Poorly interpreted data can lead to scary Dx's/Recommendations, though I'm not totally against the implementation of basic screeners used to flag possible issues. I worked in a VA where every new patient who came through Primary Care was administered a PHQ-9, a 4-5Q screener for PTSD, and a substance abuse checklist by the nurse. The screeners/checklists were straight forward, and no intepretation was needed because there were simple cutoff scores. If someone got flagged via a cut-off score, the health psychologist would follow up during that visit and see if there was a need for additional services. If there was a need for a psych med consult, psychiatry would be consulted. It freed everyone up to do what they do best.

nitemagi, I completely agree with you that many of the common screeners used in medical practice are not very good, and that going to a SLUMS or MoCA is a relative improvement. My concern is how the data is used from the screener. I've listened to some ridiculous Dx's/Recommendations based off of screeners like the SLUMS, Cognistat, MoCA, etc.
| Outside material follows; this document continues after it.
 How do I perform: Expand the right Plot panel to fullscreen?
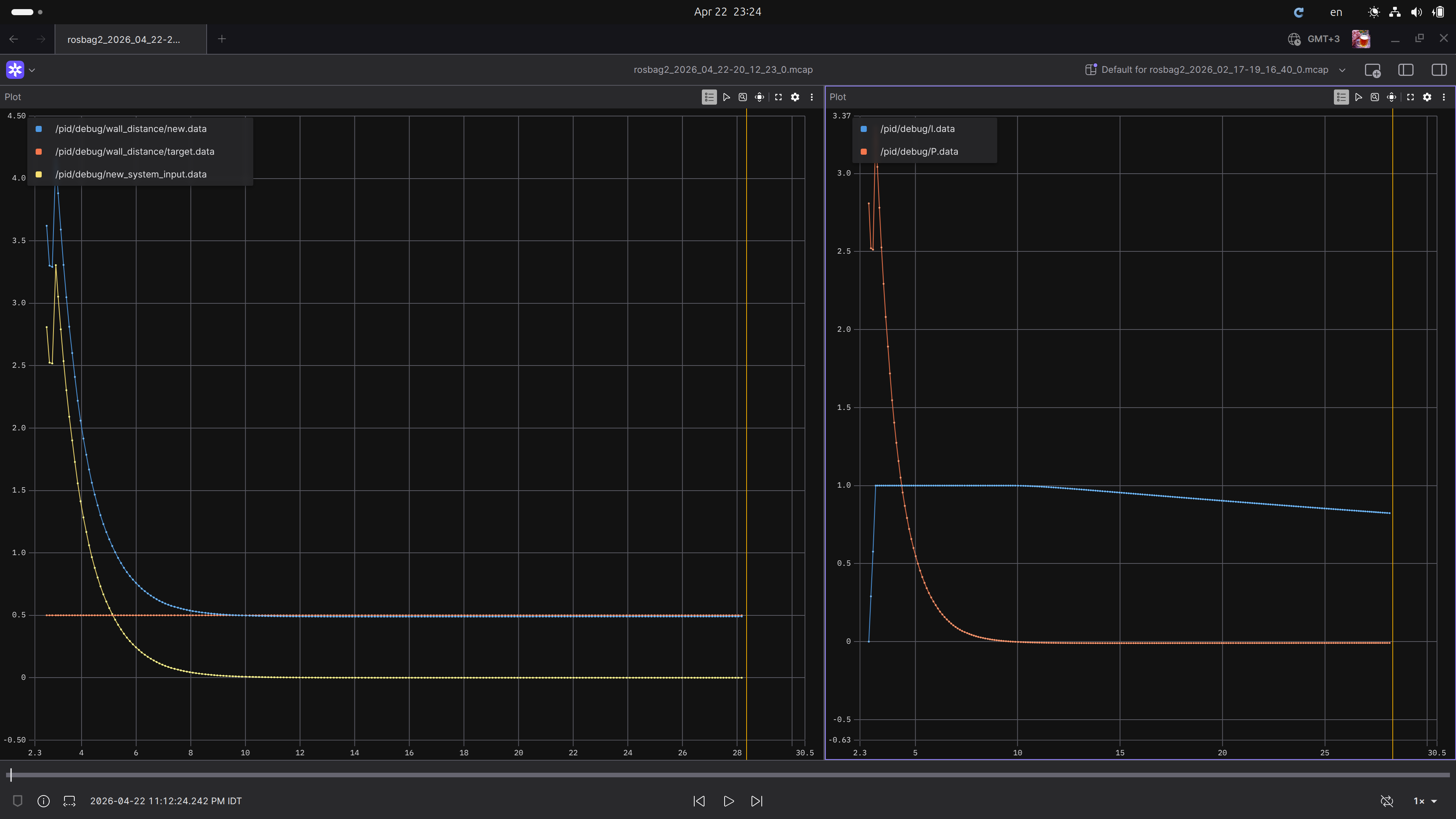pos(1411,97)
The GOAT (Galveston Orientation & Amnesia Test) is the current bain of my existance, as I've heard providers try and make a Dx based soley on data from it. It is a very limited measure, but since that is the one assessment someone learned, that is what they rely on.
 
Reading this, it seems several different roles are being confounded.

1. Test development

2. Ensuring the test has adequate psychometric properties

and

3. Proper administration and interpretation of said test

I know several psychiatrists who do #1, but rely on psychologists for #2. #2 requires a firm understanding of the different types of validity and reliability, advanced statistics, etc. I don't think things like item response theory methods, other methods of analysis of latent constructs, ROC analysis, etc. are routinely covered in psychiatry training.
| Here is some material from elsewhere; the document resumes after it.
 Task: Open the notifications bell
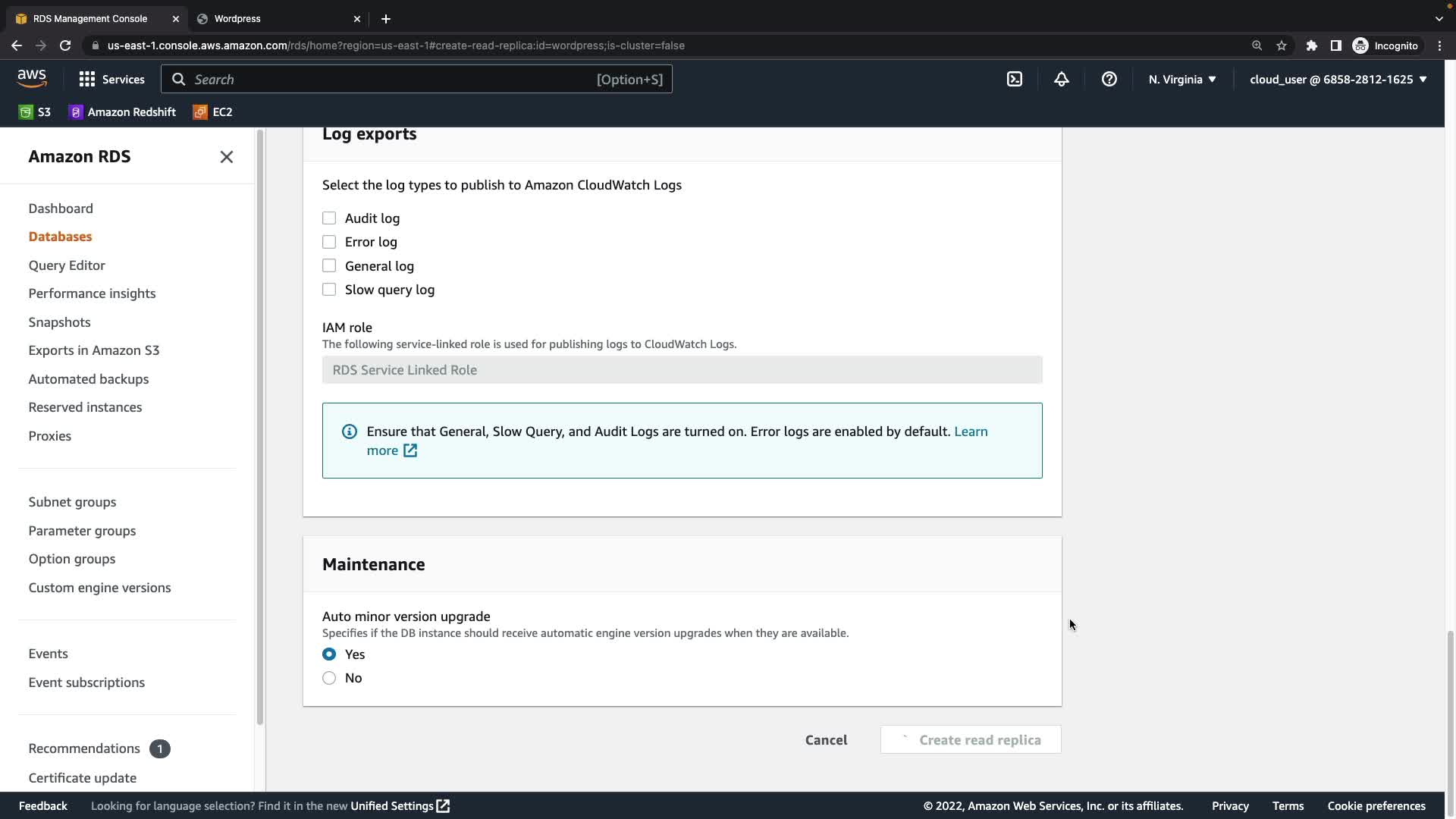pos(1061,79)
Depending on the test, #3 could be covered by a psychologist, psychiatrist, or simply a psychometrician (who would administer but not interpret). For example, a psychiatrist could easily be trained to administer clinical tools like the SCID or HAM-D. But there's probably less room in psychiatry to be trained to administer certain cognitive tests and to delve into the nuances of interpreting their raw scores.